**Your instructions:**
Every line from the one containing "Zásady cookies (24, 1326)" to the end of the records below should be returned exactly; pictures are to be dropped.

+++ Task inputs +++

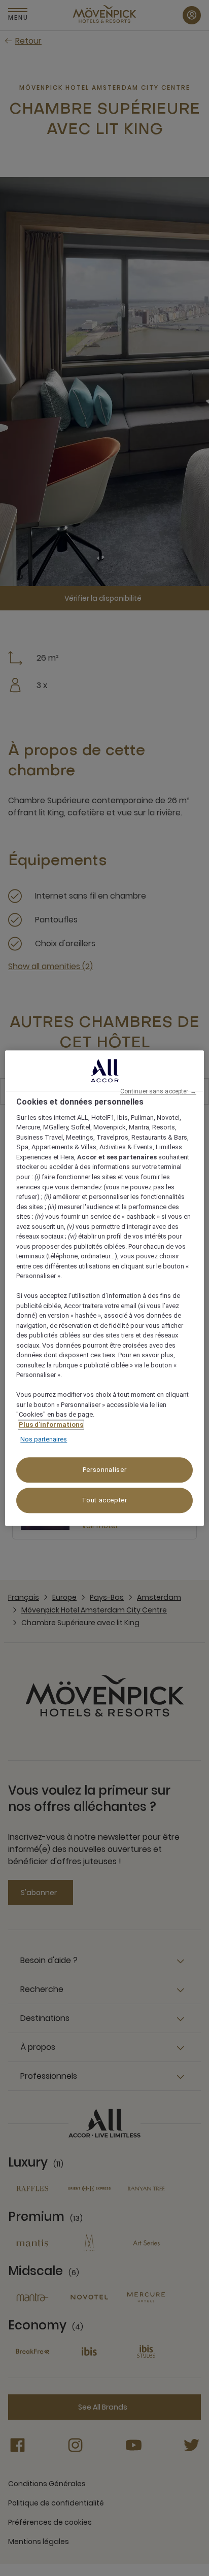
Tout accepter (104, 1500)
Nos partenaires (43, 1440)
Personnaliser (104, 1469)
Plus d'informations (51, 1424)
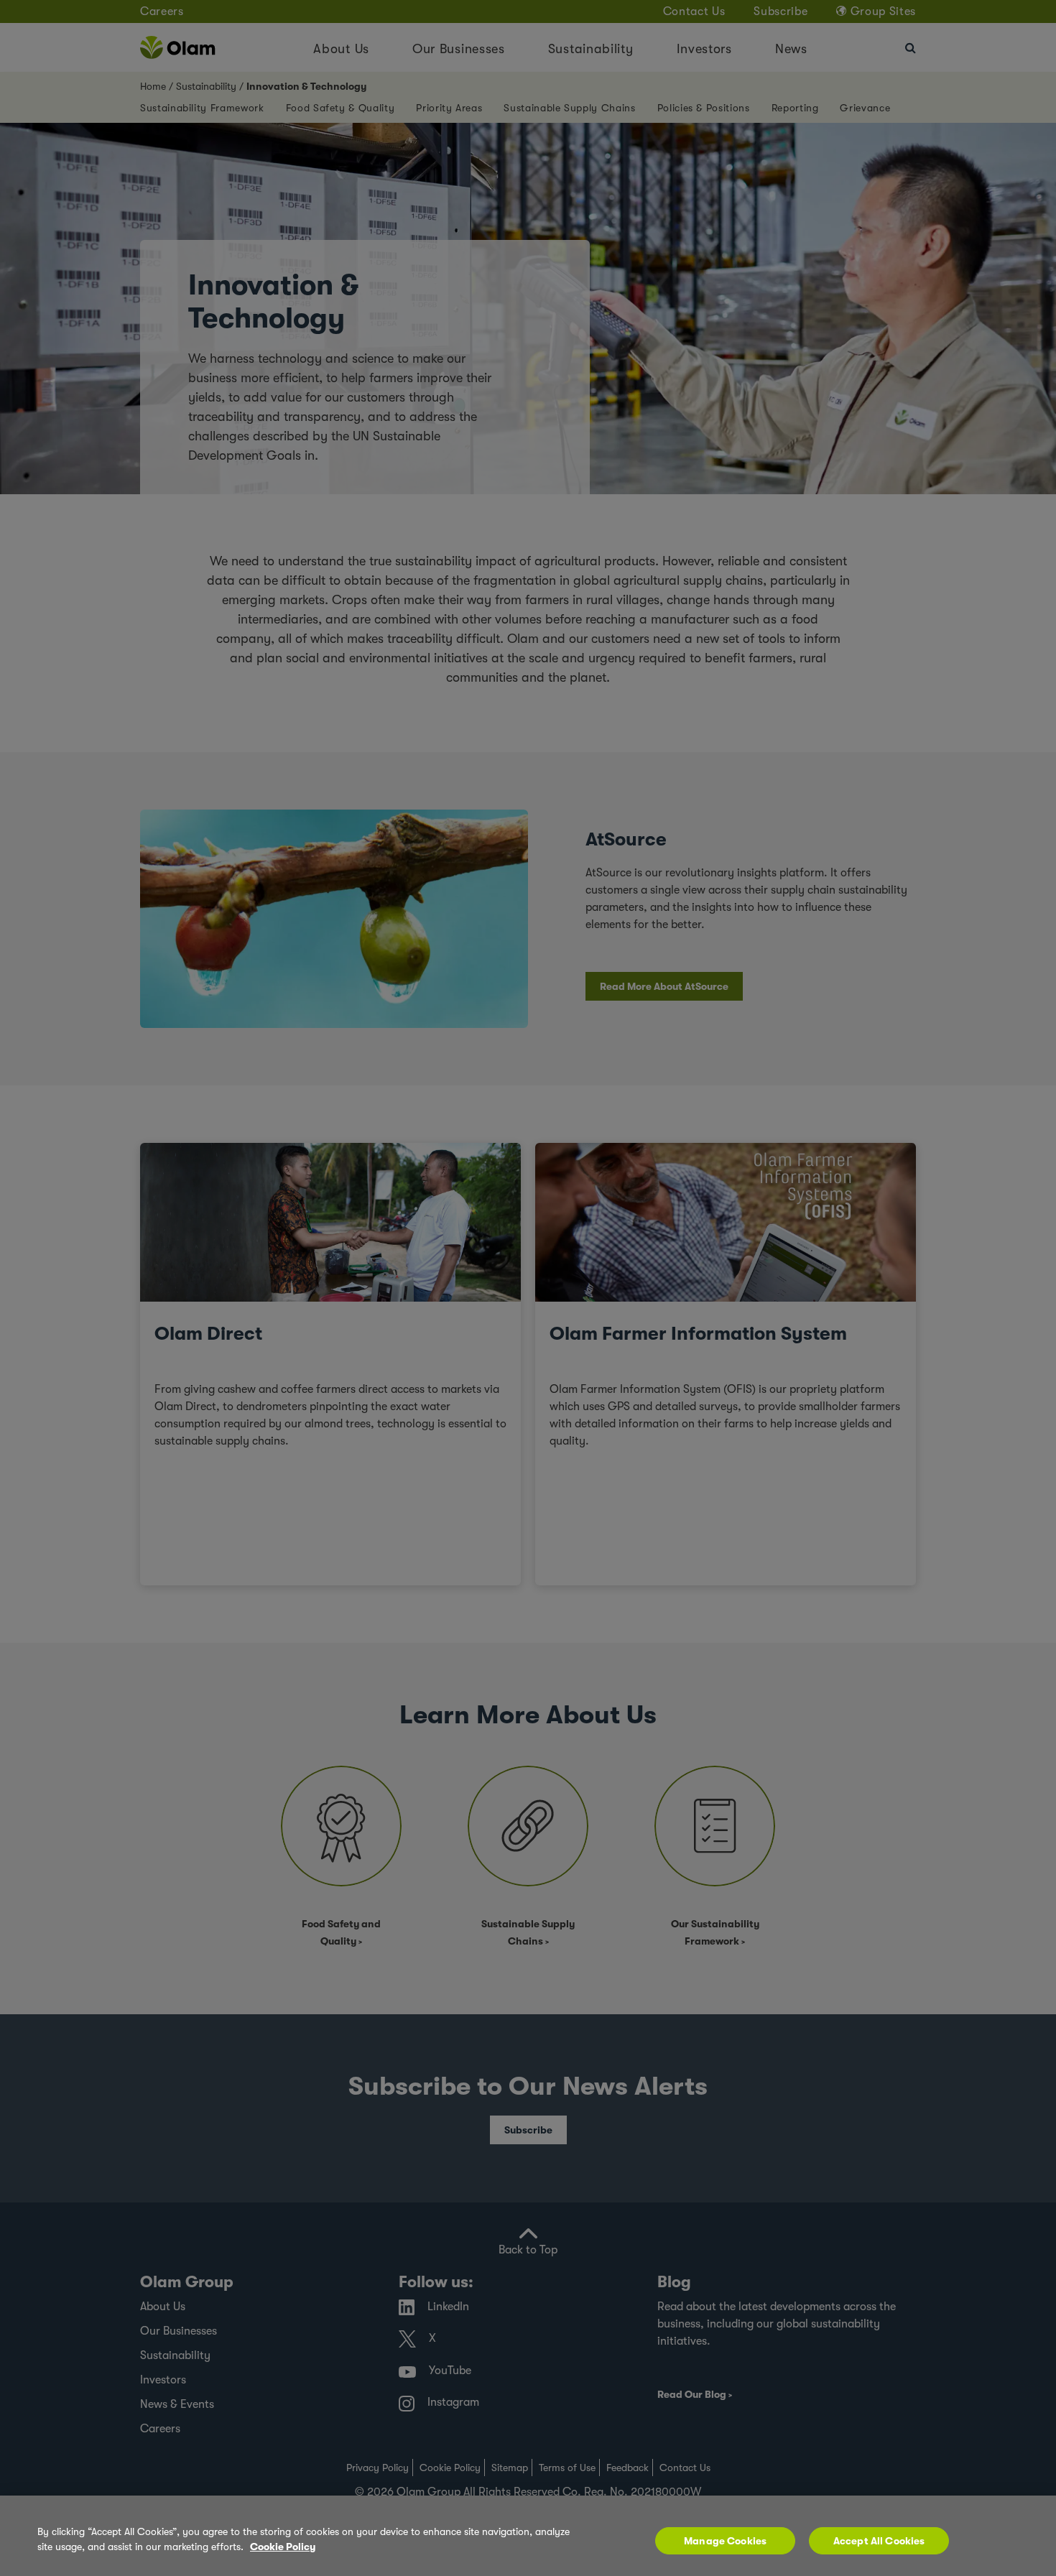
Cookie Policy (282, 2546)
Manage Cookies (725, 2541)
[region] (528, 2536)
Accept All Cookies (879, 2541)
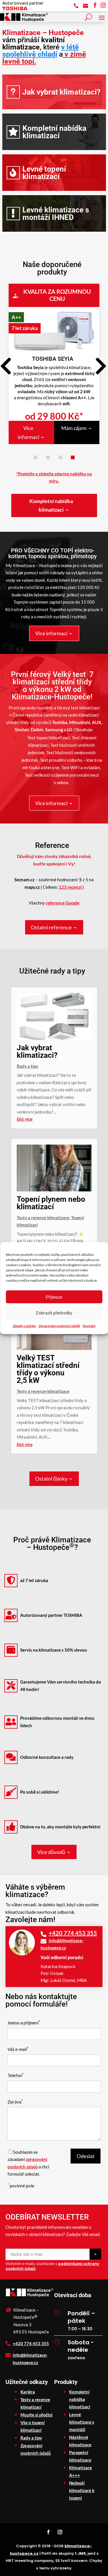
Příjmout (54, 1296)
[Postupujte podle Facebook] (48, 2532)
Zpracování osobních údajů (59, 1326)
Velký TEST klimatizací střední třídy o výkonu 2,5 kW (48, 1369)
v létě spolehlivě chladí (40, 50)
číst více (25, 1119)
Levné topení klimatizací (44, 173)
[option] (54, 357)
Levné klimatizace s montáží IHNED (55, 214)
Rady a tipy (27, 1066)
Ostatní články (51, 1478)
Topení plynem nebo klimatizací (51, 1203)
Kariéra (27, 2391)
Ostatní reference (51, 927)
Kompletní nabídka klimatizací (54, 132)
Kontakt (89, 1326)
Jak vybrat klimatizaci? (61, 92)
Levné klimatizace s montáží (81, 2422)
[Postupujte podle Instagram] (60, 2532)
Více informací (28, 432)
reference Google (62, 902)
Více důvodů (51, 1852)
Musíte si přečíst (36, 2414)
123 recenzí (70, 887)
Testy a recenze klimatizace (43, 1217)
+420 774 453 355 (73, 1933)
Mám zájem (73, 428)
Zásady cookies (24, 1326)
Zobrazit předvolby (54, 1312)
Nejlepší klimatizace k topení (81, 2490)
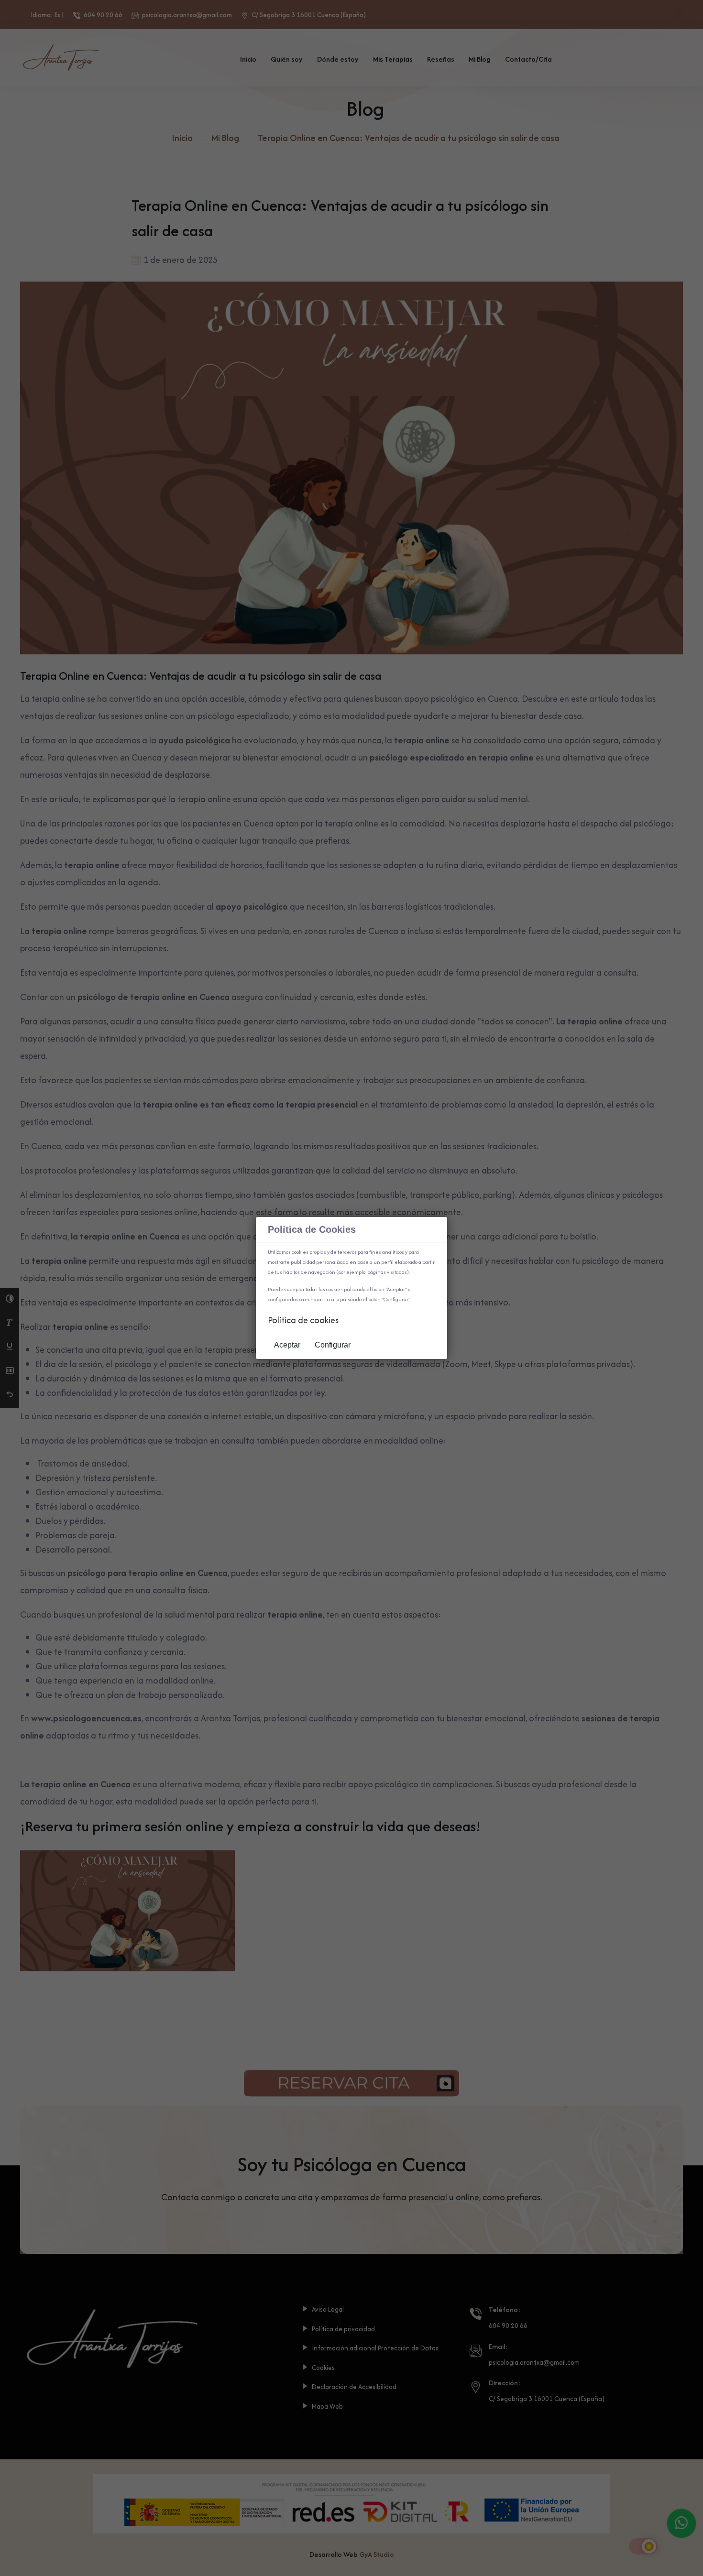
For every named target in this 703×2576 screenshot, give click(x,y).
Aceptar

+++

**Answer to the problem:**
Zásady cookies (24, 1326)
Zobrazit předvolby (54, 1312)
Nejlepší klimatizace k topení (81, 2490)
For every named target in this 703×2576 screenshot, give click(x,y).
Aceptar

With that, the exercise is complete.